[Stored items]
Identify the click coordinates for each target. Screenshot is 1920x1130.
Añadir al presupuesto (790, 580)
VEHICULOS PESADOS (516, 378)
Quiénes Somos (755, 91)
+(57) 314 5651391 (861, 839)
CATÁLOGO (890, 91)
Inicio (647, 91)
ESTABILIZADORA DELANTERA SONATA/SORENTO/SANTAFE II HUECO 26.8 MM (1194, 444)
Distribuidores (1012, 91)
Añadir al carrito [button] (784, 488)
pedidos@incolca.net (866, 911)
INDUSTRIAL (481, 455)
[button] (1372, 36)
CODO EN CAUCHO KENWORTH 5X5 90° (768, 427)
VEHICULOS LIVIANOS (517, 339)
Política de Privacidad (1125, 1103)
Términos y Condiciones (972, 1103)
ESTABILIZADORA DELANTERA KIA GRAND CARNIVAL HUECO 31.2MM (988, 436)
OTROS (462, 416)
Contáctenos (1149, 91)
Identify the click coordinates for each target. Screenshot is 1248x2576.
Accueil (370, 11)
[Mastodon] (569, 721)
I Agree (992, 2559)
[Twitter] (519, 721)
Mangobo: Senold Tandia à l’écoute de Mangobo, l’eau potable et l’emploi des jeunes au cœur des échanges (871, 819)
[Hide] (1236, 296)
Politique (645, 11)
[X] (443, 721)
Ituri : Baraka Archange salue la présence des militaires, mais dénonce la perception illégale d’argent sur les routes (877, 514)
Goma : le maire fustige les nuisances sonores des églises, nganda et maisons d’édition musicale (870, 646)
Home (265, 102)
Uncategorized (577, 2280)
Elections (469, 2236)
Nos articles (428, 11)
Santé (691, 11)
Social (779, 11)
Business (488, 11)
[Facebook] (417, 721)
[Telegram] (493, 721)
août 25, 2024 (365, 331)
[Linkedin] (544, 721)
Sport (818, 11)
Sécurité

TASK TO CARRY OUT.
Copy exactly the lines from the one containing "Business (488, 11)" through the last line of the records, both included, and nothing else.

TASK SOLUTION.
Business (488, 11)
[Facebook] (417, 721)
[Telegram] (493, 721)
août 25, 2024 (365, 331)
[Linkedin] (544, 721)
Sport (818, 11)
Sécurité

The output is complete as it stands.